Hello Matej,
It sounds like we're all on the same page regarding the implementation and the interpretation of the spec as it currently stands. Which leaves only one final question: Do people think the spec should specify something regarding moving between threads so application
and library developers can be confident all implementors will support whatever method they're using to create threads?
Regards
Benjamin
From: Matej Novotny <manovotn@xxxxxxxxxx>
Sent: 30 August 2024 08:17
To: cdi developer discussions <cdi-dev@xxxxxxxxxxx>
Cc: Benjamin Confino <BENJAMIC@xxxxxxxxxx>
Subject: [EXTERNAL] Re: [cdi-dev] Spec question about application context
Hello, your finds in WFLY are correct in that it also uses a mechanism to determine the caller of CDI. current() and uses a TCCL (which in are in turn based on WFLY modules). To add a little context, this happens because Weld has a structure
Hello,
your finds in WFLY are correct in that it also uses a mechanism to determine the caller of CDI.current() and uses a TCCL (which in are in turn based on WFLY modules).

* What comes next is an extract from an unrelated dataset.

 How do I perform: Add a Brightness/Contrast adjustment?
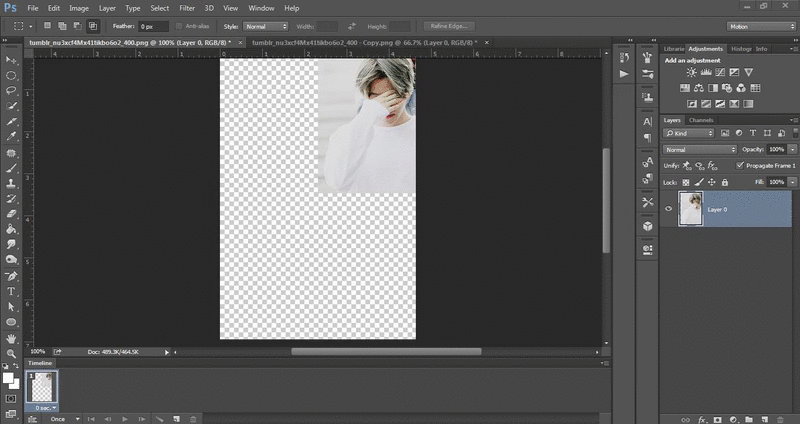coord(691,72)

To add a little context, this happens because Weld has a structure of [per archive] BMs linked between each other with certain visibility mimicking EE umbrella spec visibility rules - hence the "caller sensitivity" of CDI.current().
As for you questions, I don't think the quoted spec section explains anything in this scenario - there is very little in the spec WRT moving between threads.
Personally, I think your approach makes sense. You need some way to determine the caller and TCCL is an easy way to achieve that.
Matej
Hello
I recently had a customer ask me about CDI.current() in a multithreaded environment. In our webserver we set thread context that when an application invokes CDI.current() we know which application . However, propagating that context to a new thread requires
an application to use an ManagedExecutorService or a similar technique. I did a quick santiy check against wildfly and I see that
https://github.com/wildfly/wildfly/blob/main/weld/subsystem/src/main/java/org/jboss/as/weld/WeldProvider.java also has logic in getCDI() find the right instance of CDI.
My customer believes this is incorrect, and they say the spec just says (they referenced CDI-2.0 section 25.3.1) which says "A Java EE container is required to provide a CDI provider that will allow access to the current container for any Java EE application
or Java EE module which contains enabled beans"
Their interpretation of this is that the spec beanmanager availability only depends on if we're calling CDI.current() within a Java EE application or Java EE module.
What does everyone think? Is it acceptable to depend on ManagedExecutorService to find the right instance of CDI?